#### 課題 A:
特許の請求の範囲をめぐる本文抜粋から、「オ 請求人(原告)が特許法3」から「明瞭であるというものである。」までを、その語句自体も含めて一字も変えずに書き写せ。

#### 本文抜粋:
エ 請求人(原告)が特許法36条4項違反の理由として挙げる第4の点は,要するに,「アーク放電」を発生,維持するための構成が,請求の範囲に記載されておらず,本件発明が不明瞭というものである。
しかしながら,電極間に電圧を加えるとその間の絶縁媒体中で部分放電が発生すること,この部分放電は交流印加の場合周期的に発生すること,部分放電により固体絶縁体中には樹枝状の絶縁破壊部分が生じること,この絶縁破壊部分は最後には導体間を橋絡する絶縁破壊路を形成すること,電極間の貫通破壊によりアーク放電が発生することは,いずれも,本件の出願前周知のことである(必要ならば,電気学会編集兼発行「改訂新版 放電ハンドブック」昭和55年9月1日再版3刷,473〜474頁,487〜489頁参照)。そして,本件明細書中の「アーク放電」を発生,維持するための説明(別紙2の記載fないしj参照)は,上記周知技術を基になされたものとして,何ら矛盾することなく理解できるものである。 したがって,請求の範囲1項の,「前記不作動化領域が,前記いくつかの導電部の間にあって前記いくつかの導電部を相互に絶縁している誘電材部分からなり,この誘電材部分は,アーク放電がそれに沿って生じる放電路を形成し,前記アーク放電は,前記不作動化用周波数での前記電磁場に応答し,前記誘電材を貫通して前記いくつかの導電部の間で生じて」という記載から,本件発明を十分把握することができ,請求の範囲1項には「アーク放電」を発生,維持するための構成が記載されておらず本件発明が不明瞭であるとすることはできない。
オ 請求人(原告)が特許法36条4項の理由として挙げる第5の点は,要するに,検知用周波数で同調回路の共振特性を破壊するための具体的構成として,請求の範囲1項には何も記載されておらず,同3項には,「前記アーク放電が,前記いくつかの導電部の1つと前記同調回路との結線を破断して,前記検知用周波数で前記同調回路の共振特性が破壊もしくは変化するように前記いくつかの導電部の形状を形成したことを特徴とする」と,また,同4項には,「前記アーク放電が,前記いくつかの導電部の間の望ましい放電路に沿って短絡を生じて,前記検知用周波数での前記同調回路の共振特性が破壊もしくは変化するように前記いくつかの導電部の形状を形成したことを特徴とする」と記載されているが,単なる希望条件を述べたもので不明瞭であるというものである。
ところで,請求の範囲1項に「前記検知用周波数で前記同調回路の共振特性を破壊する」とあるのは,「前記検知用周波数での前記同調回路の共振特性を破壊もしくは変化させる」の誤記,請求の範囲3項に「前記検知用周波数で前記同調回路の共振特性が破壊もしくは変化する」とあるのは「前記検知用周波数での前記同調回路の共振特性が破壊もしくは変化する」の誤記と認めるべきである(前記第2の2の「請求の範囲」の記載のうち下線を付した部分を括弧書きどおりに修正すべきである。)。

記述された項目の位置を探すための記録
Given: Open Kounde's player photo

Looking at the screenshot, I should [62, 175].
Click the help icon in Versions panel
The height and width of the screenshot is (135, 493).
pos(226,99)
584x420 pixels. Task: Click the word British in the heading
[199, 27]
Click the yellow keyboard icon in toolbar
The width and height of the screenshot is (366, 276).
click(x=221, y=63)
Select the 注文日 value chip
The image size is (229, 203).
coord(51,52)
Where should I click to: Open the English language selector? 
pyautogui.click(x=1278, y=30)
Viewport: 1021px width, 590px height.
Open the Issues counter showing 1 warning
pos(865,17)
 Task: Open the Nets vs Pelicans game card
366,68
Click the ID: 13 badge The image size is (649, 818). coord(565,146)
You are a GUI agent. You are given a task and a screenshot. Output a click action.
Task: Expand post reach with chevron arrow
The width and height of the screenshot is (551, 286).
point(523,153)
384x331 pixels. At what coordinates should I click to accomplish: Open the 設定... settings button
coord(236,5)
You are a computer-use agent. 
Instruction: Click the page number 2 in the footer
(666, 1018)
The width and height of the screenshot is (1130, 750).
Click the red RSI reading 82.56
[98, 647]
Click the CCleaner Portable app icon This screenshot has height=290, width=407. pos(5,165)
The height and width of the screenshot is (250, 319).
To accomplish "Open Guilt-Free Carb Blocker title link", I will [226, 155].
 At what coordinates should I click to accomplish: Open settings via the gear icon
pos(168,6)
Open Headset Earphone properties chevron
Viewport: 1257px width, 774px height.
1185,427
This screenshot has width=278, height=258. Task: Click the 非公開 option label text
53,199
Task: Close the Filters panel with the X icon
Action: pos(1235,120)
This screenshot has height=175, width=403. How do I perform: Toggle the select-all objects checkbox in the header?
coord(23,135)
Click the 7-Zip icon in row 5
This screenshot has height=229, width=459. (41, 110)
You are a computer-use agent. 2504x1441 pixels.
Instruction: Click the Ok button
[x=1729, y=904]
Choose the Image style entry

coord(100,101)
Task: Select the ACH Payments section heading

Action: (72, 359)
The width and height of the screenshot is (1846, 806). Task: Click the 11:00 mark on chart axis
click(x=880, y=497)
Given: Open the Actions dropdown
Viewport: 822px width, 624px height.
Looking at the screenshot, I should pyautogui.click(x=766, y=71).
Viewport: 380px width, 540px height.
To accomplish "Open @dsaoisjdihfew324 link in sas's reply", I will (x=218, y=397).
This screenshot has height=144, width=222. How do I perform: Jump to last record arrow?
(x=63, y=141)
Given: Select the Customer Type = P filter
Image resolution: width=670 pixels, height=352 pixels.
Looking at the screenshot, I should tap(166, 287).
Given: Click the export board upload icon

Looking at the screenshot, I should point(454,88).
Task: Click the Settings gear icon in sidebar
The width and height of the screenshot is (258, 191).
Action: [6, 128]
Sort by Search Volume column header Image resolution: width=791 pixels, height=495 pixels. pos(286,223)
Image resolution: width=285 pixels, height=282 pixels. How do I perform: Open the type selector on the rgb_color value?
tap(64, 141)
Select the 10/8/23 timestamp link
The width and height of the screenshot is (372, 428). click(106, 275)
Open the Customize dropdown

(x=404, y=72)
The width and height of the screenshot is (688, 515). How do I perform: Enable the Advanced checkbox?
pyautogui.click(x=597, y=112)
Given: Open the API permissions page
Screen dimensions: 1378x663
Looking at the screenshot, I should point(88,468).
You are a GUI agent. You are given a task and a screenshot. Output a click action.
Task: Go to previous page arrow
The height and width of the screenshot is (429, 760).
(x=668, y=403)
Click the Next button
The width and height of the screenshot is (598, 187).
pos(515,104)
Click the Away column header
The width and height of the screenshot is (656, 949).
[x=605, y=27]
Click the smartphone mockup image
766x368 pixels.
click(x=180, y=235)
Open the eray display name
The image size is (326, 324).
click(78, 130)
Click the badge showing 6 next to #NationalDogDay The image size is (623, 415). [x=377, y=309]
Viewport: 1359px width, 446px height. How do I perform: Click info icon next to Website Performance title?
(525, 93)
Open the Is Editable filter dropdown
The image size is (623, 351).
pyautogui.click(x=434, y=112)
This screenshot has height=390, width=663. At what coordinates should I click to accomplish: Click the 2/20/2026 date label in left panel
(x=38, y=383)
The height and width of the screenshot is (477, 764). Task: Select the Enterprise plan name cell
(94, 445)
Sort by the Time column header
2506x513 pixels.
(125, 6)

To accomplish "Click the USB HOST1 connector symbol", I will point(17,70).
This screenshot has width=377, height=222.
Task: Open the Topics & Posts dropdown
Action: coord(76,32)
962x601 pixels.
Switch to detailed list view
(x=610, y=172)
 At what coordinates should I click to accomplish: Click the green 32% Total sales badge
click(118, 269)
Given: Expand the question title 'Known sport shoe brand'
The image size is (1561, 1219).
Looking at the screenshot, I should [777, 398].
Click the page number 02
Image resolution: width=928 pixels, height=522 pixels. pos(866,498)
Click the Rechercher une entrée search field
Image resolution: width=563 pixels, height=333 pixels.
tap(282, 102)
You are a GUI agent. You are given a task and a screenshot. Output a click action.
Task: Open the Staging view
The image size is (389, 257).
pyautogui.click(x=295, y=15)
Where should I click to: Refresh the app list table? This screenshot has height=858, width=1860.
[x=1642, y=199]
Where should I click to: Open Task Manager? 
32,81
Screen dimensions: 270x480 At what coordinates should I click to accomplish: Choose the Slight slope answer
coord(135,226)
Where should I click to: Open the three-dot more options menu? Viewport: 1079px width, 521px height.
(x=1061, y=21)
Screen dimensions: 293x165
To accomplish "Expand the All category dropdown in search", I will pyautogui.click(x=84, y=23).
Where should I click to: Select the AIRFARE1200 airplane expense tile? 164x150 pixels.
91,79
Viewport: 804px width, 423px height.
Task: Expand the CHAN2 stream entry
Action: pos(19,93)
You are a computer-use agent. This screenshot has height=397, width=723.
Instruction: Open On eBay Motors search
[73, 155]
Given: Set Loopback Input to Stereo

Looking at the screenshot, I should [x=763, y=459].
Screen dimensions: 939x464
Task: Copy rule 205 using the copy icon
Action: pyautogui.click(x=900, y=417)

#### 課題 B:
記録のうち、「This screenshot has height=144, width=222.」を含む行から「The width and height of the screenshot is (372, 428).」を含む行までを、両端の行も含めてそのまま繰り返せ。その範囲の行だけを書くこと。

#### 解答 A:
オ 請求人(原告)が特許法36条4項の理由として挙げる第5の点は,要するに,検知用周波数で同調回路の共振特性を破壊するための具体的構成として,請求の範囲1項には何も記載されておらず,同3項には,「前記アーク放電が,前記いくつかの導電部の1つと前記同調回路との結線を破断して,前記検知用周波数で前記同調回路の共振特性が破壊もしくは変化するように前記いくつかの導電部の形状を形成したことを特徴とする」と,また,同4項には,「前記アーク放電が,前記いくつかの導電部の間の望ましい放電路に沿って短絡を生じて,前記検知用周波数での前記同調回路の共振特性が破壊もしくは変化するように前記いくつかの導電部の形状を形成したことを特徴とする」と記載されているが,単なる希望条件を述べたもので不明瞭であるというものである。

#### 解答 B:
This screenshot has height=144, width=222. How do I perform: Jump to last record arrow?
(x=63, y=141)
Given: Select the Customer Type = P filter
Image resolution: width=670 pixels, height=352 pixels.
Looking at the screenshot, I should tap(166, 287).
Given: Click the export board upload icon

Looking at the screenshot, I should point(454,88).
Task: Click the Settings gear icon in sidebar
The width and height of the screenshot is (258, 191).
Action: [6, 128]
Sort by Search Volume column header Image resolution: width=791 pixels, height=495 pixels. pos(286,223)
Image resolution: width=285 pixels, height=282 pixels. How do I perform: Open the type selector on the rgb_color value?
tap(64, 141)
Select the 10/8/23 timestamp link
The width and height of the screenshot is (372, 428). click(106, 275)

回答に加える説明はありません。